◆ **Exercise details**
Only an exact retyping of all the entries counts as an answer.

[Data shown Boundary: Start]

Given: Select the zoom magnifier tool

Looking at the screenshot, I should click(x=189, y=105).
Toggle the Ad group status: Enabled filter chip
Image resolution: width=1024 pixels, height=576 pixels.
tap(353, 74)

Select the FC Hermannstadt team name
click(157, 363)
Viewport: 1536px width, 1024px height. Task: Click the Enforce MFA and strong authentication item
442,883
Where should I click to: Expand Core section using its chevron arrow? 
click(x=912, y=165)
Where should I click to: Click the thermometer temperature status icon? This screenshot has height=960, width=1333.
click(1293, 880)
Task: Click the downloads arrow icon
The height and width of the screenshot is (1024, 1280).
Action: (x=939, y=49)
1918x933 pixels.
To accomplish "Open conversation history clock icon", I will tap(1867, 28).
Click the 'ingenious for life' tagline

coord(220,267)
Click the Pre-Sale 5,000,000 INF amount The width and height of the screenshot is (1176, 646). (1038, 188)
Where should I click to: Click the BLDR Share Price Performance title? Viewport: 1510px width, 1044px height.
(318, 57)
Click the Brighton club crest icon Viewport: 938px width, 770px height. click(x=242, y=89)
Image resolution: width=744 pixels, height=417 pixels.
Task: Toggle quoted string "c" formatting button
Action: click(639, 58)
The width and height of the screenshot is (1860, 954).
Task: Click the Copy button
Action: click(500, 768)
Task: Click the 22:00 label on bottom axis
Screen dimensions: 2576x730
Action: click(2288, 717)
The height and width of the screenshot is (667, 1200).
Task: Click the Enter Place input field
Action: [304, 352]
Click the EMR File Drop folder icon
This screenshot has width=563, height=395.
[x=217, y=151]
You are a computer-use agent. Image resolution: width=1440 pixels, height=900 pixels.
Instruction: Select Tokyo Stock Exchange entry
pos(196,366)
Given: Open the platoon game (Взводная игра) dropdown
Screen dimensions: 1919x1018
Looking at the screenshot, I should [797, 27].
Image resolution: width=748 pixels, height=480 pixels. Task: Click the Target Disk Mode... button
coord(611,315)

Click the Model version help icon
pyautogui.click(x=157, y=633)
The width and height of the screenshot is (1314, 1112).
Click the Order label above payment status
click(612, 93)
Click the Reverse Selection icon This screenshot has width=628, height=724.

[Data shown Boundary: End]

◆ **Output for this task**
Given: Select the zoom magnifier tool

Looking at the screenshot, I should click(x=189, y=105).
Toggle the Ad group status: Enabled filter chip
Image resolution: width=1024 pixels, height=576 pixels.
tap(353, 74)

Select the FC Hermannstadt team name
click(157, 363)
Viewport: 1536px width, 1024px height. Task: Click the Enforce MFA and strong authentication item
442,883
Where should I click to: Expand Core section using its chevron arrow? 
click(x=912, y=165)
Where should I click to: Click the thermometer temperature status icon? This screenshot has height=960, width=1333.
click(1293, 880)
Task: Click the downloads arrow icon
The height and width of the screenshot is (1024, 1280).
Action: (x=939, y=49)
1918x933 pixels.
To accomplish "Open conversation history clock icon", I will tap(1867, 28).
Click the 'ingenious for life' tagline

coord(220,267)
Click the Pre-Sale 5,000,000 INF amount The width and height of the screenshot is (1176, 646). (1038, 188)
Where should I click to: Click the BLDR Share Price Performance title? Viewport: 1510px width, 1044px height.
(318, 57)
Click the Brighton club crest icon Viewport: 938px width, 770px height. click(x=242, y=89)
Image resolution: width=744 pixels, height=417 pixels.
Task: Toggle quoted string "c" formatting button
Action: click(639, 58)
The width and height of the screenshot is (1860, 954).
Task: Click the Copy button
Action: click(500, 768)
Task: Click the 22:00 label on bottom axis
Screen dimensions: 2576x730
Action: click(2288, 717)
The height and width of the screenshot is (667, 1200).
Task: Click the Enter Place input field
Action: [304, 352]
Click the EMR File Drop folder icon
This screenshot has width=563, height=395.
[x=217, y=151]
You are a computer-use agent. Image resolution: width=1440 pixels, height=900 pixels.
Instruction: Select Tokyo Stock Exchange entry
pos(196,366)
Given: Open the platoon game (Взводная игра) dropdown
Screen dimensions: 1919x1018
Looking at the screenshot, I should [797, 27].
Image resolution: width=748 pixels, height=480 pixels. Task: Click the Target Disk Mode... button
coord(611,315)

Click the Model version help icon
pyautogui.click(x=157, y=633)
The width and height of the screenshot is (1314, 1112).
Click the Order label above payment status
click(612, 93)
Click the Reverse Selection icon This screenshot has width=628, height=724.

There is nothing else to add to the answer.